Procurada, a assessoria de Motta afirmou que ainda não há decisão sobre quando o presidente deve despachar esse tema. Um deputado com assento na CCJ diz que o tema não está na ordem do dia do colegiado e dificilmente deverá andar neste ano.
Se o recurso for rejeitado na CCJ, os deputados ainda podem recorrer ao plenário da Câmara antes de serem suspensos. Van Hattem diz à reportagem que não foi procurado por Motta nem buscou o presidente da Casa para tratar do assunto. Ele afirma que, caso o recurso seja levado à votação na CCJ, ele deverá ser acatado.
— Acho que não [deve ser discutido neste momento]. E se for, a CCJ acata nosso recurso. Teve muita inconstitucionalidade no processo— diz o deputado.
A avaliação de lideranças é que o tema deve ficar para o segundo semestre ou até mesmo após as eleições, em outubro, já que tradicionalmente o Congresso fica esvaziado durante o processo eleitoral. O recesso parlamentar começa oficialmente no próximo dia 18.

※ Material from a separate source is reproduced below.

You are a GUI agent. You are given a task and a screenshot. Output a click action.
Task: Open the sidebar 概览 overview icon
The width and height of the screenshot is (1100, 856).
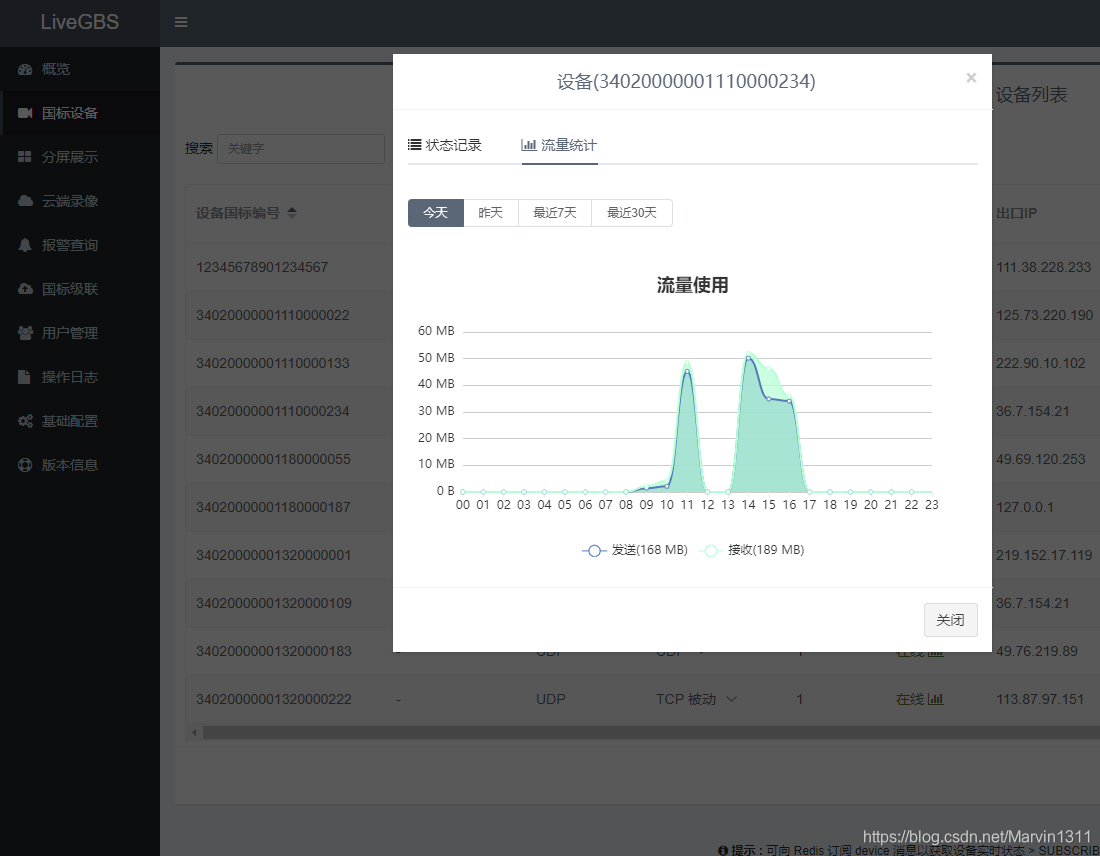click(x=23, y=69)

Além disso, um aliado próximo de Motta diz que ele não deverá comprar esse desgaste com a oposição num momento em que vem sendo criticado pelo grupo por estar mais próximo do Palácio do Planalto e do próprio presidente Luiz Inácio Lula da Silva (PT). O presidente da Câmara foi eleito para chefiar a Casa com apoio tanto do PT quanto do PL e, desde o começo de seu mandato, tem feito gestos aos dois partidos. Ele busca ter a chancela das duas siglas para sua reeleição, em fevereiro de 2027.